Orla takes the swivel chair behind the desk and shoves her large tote bag into a white cubby. “I apologize for my lateness – it was really a Monday morning for me!” she says with a wave of greeting. She opens the ipad that’s on the desk and punches in a short password. “Mrs. Christie. I realize you are here to prepare to move to a new house?”
“No. Actually, no. We’ve learned that we can’t afford to move right now, and I thought let’s work with what we have instead and get organized and make it feel like a new home,” Mrs. Christie explained to Orla with faint pep.
“Well, good organization and good editing can make your home – and your whole life- feel new!” Orla quipped.
“Your house must be so super organized!

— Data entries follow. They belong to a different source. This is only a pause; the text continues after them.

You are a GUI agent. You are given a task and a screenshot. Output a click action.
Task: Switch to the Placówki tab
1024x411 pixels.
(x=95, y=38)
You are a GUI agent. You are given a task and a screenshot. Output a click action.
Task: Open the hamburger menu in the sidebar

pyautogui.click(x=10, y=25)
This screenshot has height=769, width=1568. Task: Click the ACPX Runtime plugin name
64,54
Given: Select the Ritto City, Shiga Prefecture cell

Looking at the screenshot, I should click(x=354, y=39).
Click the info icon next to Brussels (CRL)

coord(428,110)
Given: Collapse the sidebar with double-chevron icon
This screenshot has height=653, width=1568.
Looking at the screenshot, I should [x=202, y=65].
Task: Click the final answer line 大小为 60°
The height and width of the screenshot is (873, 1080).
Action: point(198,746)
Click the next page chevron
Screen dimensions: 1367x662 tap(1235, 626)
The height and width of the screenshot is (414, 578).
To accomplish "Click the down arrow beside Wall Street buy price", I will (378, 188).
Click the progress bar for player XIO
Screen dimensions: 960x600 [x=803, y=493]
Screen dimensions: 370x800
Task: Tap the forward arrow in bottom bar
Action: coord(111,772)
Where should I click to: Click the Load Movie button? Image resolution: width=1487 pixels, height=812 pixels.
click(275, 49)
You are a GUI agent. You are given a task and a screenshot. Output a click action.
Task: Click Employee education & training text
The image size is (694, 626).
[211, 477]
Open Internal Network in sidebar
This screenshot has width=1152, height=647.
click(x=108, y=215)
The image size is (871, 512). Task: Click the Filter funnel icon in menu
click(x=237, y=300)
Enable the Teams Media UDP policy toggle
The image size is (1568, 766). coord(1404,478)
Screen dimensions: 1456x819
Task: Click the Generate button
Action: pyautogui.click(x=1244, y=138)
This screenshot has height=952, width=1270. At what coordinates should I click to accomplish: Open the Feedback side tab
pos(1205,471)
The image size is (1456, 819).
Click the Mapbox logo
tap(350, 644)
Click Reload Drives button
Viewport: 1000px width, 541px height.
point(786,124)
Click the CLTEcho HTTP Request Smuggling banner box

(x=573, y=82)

I really want that, too. I want simplicity,” Mrs. Christie looked at Orla admiringly.
“Oh. My house is a project. They say the shoemaker’s children have no shoes.” Orla chuckled lightly, but Mrs Christie looked scandalized. Orla quickly added, “I love organization. It’s a journey…” She flipped open a logoed notebook and assumed her scripted tone. “Now I’m going to ask you some personal questions about how you envision your ideal day, your ideal year, and your ideal life. It’s this information that makes the consultation successful, so please reflect carefully. The responsibility for your Happily Ever After lifestyle is on both of us.”
Mrs. Christie nodded sincerely.
“Wonderful! Now.” There is a significant pause. “When you open your eyes in the morning, what would you…in a perfect world…like to see first?”